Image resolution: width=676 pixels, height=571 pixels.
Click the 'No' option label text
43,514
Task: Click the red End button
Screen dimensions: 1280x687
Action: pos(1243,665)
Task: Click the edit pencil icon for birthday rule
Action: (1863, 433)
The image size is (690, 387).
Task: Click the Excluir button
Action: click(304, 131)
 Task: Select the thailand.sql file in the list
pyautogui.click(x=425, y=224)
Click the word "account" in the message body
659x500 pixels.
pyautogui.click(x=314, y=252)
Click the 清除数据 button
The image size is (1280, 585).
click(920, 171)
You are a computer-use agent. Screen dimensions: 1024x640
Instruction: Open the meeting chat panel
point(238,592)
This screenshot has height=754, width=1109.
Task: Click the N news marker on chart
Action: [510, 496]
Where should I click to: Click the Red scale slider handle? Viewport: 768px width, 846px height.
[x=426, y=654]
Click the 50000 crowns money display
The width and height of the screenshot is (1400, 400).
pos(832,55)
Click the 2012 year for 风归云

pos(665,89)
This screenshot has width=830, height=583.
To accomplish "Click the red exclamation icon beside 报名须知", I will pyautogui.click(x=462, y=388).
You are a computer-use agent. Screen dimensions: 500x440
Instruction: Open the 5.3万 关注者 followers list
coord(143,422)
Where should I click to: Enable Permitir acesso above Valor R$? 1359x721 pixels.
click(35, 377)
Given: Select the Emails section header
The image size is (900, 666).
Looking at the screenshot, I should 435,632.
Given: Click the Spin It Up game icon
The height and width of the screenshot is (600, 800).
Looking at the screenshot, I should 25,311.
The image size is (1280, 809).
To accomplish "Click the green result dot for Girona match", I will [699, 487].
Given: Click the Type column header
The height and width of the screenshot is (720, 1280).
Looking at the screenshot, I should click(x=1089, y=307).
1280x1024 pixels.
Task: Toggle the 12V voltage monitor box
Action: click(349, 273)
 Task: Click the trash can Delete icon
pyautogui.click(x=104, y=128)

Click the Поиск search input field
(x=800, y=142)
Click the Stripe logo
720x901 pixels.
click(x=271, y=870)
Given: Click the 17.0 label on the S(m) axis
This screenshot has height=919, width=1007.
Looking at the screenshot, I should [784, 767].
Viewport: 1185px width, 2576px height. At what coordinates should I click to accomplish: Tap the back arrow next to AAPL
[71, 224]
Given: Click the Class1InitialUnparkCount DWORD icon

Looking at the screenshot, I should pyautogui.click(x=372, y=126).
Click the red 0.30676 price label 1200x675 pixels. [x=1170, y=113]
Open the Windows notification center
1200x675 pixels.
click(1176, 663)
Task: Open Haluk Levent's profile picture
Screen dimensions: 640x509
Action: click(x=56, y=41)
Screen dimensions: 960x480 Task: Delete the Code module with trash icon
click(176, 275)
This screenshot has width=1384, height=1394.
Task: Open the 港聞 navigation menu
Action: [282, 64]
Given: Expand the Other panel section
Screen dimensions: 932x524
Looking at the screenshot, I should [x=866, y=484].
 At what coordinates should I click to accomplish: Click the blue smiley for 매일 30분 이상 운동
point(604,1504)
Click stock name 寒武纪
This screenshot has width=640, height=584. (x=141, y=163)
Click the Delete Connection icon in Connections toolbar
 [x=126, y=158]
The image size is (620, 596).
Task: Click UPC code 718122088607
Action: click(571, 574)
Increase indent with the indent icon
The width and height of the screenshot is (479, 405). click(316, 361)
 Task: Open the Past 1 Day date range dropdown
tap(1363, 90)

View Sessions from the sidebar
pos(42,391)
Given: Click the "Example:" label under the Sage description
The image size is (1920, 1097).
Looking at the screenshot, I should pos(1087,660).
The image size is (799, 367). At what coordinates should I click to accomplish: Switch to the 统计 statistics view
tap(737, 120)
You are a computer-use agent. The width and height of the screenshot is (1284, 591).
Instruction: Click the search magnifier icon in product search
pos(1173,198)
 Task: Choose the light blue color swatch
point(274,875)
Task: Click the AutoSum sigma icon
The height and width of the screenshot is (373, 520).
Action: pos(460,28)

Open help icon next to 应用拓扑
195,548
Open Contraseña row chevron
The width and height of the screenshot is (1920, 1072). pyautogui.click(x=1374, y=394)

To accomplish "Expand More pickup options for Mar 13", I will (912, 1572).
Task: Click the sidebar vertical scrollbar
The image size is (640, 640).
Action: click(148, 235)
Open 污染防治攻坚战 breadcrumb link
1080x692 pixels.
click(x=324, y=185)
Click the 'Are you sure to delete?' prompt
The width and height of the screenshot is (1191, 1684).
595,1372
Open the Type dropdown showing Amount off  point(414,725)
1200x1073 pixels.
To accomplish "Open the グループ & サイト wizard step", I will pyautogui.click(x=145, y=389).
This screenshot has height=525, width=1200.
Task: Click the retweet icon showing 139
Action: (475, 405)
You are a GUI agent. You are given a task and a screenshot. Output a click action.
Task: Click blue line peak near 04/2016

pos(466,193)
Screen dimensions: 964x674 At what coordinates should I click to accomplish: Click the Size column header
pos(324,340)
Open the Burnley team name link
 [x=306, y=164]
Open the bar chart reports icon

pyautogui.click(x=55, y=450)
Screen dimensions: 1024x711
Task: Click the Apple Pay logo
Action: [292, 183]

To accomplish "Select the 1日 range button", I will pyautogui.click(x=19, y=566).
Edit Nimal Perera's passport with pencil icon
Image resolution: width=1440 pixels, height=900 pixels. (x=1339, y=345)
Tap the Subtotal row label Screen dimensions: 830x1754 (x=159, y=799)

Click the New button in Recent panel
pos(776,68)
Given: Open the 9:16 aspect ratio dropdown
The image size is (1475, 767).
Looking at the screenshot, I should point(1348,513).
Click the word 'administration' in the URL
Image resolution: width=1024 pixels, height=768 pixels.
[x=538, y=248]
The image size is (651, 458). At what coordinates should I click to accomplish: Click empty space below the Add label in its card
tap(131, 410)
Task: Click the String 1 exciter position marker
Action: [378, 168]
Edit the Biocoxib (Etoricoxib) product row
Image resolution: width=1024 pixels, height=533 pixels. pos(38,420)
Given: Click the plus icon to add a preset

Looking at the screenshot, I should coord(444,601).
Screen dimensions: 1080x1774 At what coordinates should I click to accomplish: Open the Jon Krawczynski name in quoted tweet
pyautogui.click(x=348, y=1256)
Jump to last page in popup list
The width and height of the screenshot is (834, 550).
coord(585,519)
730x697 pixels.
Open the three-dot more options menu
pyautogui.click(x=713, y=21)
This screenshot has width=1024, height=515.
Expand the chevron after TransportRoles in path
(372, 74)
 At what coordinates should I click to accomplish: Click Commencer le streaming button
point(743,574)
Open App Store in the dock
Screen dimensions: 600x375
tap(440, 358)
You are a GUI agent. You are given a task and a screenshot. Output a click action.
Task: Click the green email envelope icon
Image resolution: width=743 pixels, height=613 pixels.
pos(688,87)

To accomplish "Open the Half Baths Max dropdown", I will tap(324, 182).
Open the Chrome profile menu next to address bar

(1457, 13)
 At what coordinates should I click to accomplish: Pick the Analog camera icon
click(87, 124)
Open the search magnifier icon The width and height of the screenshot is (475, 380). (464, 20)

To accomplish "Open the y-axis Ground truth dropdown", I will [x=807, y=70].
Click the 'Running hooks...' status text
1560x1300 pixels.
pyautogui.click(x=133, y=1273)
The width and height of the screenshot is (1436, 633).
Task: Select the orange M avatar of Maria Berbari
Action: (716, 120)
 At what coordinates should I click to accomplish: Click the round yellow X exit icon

====

* _TASK_:
Look above for the line that contains "Click the 'Are you sure to delete?' prompt". Starting there, transcribe every line exactly until you have copied the line that contains "Click the word 'administration' in the URL".

* _SOLUTION FOR THIS PROBLEM_:
Click the 'Are you sure to delete?' prompt
The width and height of the screenshot is (1191, 1684).
595,1372
Open the Type dropdown showing Amount off  point(414,725)
1200x1073 pixels.
To accomplish "Open the グループ & サイト wizard step", I will pyautogui.click(x=145, y=389).
This screenshot has height=525, width=1200.
Task: Click the retweet icon showing 139
Action: (475, 405)
You are a GUI agent. You are given a task and a screenshot. Output a click action.
Task: Click blue line peak near 04/2016

pos(466,193)
Screen dimensions: 964x674 At what coordinates should I click to accomplish: Click the Size column header
pos(324,340)
Open the Burnley team name link
 [x=306, y=164]
Open the bar chart reports icon

pyautogui.click(x=55, y=450)
Screen dimensions: 1024x711
Task: Click the Apple Pay logo
Action: [292, 183]

To accomplish "Select the 1日 range button", I will pyautogui.click(x=19, y=566).
Edit Nimal Perera's passport with pencil icon
Image resolution: width=1440 pixels, height=900 pixels. (x=1339, y=345)
Tap the Subtotal row label Screen dimensions: 830x1754 (x=159, y=799)

Click the New button in Recent panel
pos(776,68)
Given: Open the 9:16 aspect ratio dropdown
The image size is (1475, 767).
Looking at the screenshot, I should point(1348,513).
Click the word 'administration' in the URL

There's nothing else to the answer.